You can give it a try and compare its results versus the other vectorizers. It performs fairly well, with better results than the TF-IDF vectorizer using MultinomialNB (this is somewhat expected due to the same reasons CountVectorizers perform better), but not as well as the TF-IDF vectorizer with Passive Aggressive linear algorithm.

In [35]:
hash_vectorizer = HashingVectorizer(stop_words='english', non_negative=True)
hash_train = hash_vectorizer.fit_transform(X_train)
hash_test = hash_vectorizer.transform(X_test)
In [36]:
clf = MultinomialNB(alpha=.01)
In [37]:
clf.fit(hash_train, y_train)
pred = clf.predict(hash_test)
score = metrics.accuracy_score(y_test, pred)
print("accuracy:   %0.3f" % score)
cm = metrics.confusion_matrix(y_test, pred, labels=['FAKE', 'REAL'])
plot_confusion_matrix(cm, classes=['FAKE', 'REAL'])
accuracy:   0.902
Confusion matrix, without normalization
In [38]:
clf = PassiveAggressiveClassifier(n_iter=50)
In [39]:
clf.fit(hash_train, y_train)
pred = clf.predict(hash_test)
score = metrics.accuracy_score(y_test, pred)
print("accuracy:   %0.3f" % score)
cm = metrics.confusion_matrix(y_test, pred, labels=['FAKE', 'REAL'])
plot_confusion_matrix(cm, classes=['FAKE', 'REAL'])
accuracy:   0.921
Confusion matrix, without normalization


So was your fake news classifier experiment a success? Definitely not.

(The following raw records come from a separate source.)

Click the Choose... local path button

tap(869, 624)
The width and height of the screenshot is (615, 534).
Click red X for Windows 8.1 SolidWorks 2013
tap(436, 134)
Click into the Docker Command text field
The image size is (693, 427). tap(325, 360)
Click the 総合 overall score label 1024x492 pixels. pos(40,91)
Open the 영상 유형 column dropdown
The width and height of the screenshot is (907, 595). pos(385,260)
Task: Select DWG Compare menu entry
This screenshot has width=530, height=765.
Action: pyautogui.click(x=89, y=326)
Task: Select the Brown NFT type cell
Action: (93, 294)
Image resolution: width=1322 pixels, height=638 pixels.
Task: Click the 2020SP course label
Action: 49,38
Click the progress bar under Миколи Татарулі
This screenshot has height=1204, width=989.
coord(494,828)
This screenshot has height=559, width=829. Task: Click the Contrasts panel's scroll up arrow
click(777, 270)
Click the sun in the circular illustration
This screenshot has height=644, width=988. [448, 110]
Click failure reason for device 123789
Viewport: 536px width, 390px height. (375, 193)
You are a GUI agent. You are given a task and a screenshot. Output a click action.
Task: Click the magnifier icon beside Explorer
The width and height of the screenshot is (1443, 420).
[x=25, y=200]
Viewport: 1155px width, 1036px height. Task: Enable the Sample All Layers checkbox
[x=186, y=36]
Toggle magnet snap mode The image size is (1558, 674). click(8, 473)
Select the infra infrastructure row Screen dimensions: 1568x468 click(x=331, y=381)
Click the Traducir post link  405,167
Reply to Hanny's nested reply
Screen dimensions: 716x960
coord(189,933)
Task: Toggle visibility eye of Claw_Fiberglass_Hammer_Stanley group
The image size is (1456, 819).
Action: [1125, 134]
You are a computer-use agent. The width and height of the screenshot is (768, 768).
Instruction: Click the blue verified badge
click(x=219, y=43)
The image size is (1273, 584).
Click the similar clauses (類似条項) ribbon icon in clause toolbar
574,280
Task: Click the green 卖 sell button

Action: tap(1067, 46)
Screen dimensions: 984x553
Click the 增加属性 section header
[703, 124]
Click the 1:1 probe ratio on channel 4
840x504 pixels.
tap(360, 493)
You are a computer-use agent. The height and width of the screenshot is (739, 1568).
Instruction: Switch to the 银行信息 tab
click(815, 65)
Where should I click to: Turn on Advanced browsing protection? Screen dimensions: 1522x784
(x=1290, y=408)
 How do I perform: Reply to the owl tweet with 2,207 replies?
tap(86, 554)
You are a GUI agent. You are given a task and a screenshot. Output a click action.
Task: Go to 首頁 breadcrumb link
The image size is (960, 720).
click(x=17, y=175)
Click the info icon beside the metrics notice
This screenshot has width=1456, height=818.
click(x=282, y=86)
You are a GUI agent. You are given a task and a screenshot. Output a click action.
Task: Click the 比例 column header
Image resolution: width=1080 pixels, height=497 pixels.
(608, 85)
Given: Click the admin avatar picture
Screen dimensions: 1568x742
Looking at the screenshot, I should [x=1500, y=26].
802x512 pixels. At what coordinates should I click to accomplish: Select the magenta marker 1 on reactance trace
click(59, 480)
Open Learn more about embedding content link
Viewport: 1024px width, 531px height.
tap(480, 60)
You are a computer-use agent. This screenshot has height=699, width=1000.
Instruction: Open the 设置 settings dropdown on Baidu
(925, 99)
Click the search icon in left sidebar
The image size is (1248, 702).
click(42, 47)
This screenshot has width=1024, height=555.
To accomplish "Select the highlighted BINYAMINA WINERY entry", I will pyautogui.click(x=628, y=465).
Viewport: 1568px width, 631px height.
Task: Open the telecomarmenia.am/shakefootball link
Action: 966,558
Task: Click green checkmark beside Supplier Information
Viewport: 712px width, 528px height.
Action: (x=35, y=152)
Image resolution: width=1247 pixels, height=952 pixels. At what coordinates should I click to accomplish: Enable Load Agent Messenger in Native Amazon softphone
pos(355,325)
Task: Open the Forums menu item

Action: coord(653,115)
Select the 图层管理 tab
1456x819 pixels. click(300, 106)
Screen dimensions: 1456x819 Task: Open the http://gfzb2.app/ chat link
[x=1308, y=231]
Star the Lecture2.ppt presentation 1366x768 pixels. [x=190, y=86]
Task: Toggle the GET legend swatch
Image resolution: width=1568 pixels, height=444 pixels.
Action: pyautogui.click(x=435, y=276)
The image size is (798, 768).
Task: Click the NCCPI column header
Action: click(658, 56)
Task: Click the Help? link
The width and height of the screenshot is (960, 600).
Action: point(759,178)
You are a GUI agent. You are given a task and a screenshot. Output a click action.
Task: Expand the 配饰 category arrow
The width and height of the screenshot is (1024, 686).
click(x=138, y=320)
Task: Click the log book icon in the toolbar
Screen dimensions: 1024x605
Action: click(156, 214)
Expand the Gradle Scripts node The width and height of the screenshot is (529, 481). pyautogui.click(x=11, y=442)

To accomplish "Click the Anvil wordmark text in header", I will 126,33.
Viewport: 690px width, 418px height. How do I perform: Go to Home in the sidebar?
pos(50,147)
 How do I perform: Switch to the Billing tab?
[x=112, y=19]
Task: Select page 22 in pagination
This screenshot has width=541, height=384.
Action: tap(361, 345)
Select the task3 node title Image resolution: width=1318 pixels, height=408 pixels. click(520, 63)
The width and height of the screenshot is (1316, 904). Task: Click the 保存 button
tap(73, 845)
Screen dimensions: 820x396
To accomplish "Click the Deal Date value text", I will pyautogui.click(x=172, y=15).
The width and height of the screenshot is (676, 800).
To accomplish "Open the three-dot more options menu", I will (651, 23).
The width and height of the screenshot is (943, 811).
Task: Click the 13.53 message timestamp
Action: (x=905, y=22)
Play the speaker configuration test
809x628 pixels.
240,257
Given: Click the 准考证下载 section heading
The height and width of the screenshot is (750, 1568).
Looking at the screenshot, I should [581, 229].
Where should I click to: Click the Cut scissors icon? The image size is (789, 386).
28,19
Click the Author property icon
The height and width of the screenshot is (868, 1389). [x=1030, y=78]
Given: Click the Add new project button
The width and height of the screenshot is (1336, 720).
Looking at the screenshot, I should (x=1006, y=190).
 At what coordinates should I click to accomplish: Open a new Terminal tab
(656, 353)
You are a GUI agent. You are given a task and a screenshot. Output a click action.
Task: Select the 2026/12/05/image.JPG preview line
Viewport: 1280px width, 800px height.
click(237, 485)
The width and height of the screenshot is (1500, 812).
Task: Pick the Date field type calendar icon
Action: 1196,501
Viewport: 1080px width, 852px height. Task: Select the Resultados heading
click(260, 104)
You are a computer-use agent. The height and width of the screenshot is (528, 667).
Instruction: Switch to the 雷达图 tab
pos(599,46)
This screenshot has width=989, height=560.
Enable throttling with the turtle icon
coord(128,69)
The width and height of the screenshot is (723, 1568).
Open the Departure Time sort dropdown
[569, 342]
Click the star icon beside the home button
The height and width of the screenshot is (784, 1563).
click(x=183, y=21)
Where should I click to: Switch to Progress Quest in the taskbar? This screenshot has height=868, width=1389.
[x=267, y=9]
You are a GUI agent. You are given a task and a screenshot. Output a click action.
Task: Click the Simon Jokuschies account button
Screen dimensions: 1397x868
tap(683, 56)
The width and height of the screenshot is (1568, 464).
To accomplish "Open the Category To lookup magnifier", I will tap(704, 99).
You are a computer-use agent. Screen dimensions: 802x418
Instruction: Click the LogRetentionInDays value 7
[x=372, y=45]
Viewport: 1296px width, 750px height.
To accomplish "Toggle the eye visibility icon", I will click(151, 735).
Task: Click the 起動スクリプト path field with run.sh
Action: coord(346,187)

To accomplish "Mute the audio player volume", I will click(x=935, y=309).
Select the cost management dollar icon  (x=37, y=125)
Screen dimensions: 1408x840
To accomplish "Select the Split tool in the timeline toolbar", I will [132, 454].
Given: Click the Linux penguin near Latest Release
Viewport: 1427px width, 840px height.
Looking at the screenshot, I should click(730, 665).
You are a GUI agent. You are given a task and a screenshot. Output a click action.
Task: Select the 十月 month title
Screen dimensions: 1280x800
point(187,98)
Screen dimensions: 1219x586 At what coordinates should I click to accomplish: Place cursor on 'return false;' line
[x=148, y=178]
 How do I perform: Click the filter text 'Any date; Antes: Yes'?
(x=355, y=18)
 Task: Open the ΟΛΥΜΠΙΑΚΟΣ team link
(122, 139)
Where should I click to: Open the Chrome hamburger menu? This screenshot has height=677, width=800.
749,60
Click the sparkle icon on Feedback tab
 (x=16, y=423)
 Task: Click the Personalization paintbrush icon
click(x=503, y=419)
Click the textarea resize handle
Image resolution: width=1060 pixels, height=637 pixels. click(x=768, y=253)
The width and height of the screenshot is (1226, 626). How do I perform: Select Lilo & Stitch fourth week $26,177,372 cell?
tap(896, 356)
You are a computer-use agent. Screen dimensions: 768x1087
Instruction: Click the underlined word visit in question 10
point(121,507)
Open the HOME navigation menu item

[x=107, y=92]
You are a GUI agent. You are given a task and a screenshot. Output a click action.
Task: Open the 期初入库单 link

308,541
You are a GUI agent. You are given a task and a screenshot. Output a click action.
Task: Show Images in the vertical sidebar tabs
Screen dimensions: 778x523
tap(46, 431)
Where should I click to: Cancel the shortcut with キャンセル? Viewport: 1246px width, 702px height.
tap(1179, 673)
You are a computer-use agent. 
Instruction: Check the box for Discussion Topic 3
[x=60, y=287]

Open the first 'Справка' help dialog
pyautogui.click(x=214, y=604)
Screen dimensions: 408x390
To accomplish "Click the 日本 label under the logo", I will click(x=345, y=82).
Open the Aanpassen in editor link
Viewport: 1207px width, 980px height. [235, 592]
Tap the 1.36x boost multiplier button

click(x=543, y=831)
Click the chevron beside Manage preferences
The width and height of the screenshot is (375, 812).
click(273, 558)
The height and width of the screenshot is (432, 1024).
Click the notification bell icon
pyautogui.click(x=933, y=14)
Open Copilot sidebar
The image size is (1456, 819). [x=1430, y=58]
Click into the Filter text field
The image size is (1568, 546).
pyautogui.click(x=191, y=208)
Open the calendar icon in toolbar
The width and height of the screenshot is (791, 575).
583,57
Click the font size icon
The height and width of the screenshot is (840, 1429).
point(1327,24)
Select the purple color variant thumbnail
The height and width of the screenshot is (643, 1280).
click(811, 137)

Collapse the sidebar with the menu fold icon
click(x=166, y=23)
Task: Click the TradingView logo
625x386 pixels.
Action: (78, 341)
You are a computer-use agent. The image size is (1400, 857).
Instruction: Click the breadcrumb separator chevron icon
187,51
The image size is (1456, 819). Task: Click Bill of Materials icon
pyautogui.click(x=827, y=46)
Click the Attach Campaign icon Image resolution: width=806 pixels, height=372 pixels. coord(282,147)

But you did get to play around with a new dataset, test out some NLP classification models and introspect how successful they were? Yes.

As expected from the outset, defining fake news with simple bag-of-words or TF-IDF vectors is an oversimplified approach. Especially with a multilingual dataset full of noisy tokens. If you hadn't taken a look at what your model had actually learned, you might have thought the model learned something meaningful. So, remember: always introspect your models (as best you can!).

I would be curious if you find other trends in the data I might have missed. I will be following up with a post on how different classifiers compare in terms of important features on my blog. If you spend some time researching and find anything interesting, feel free to share your findings and notes in the comments or you can always reach out on Twitter (I'm @kjam).

I hope you had some fun exploring a new NLP dataset with me!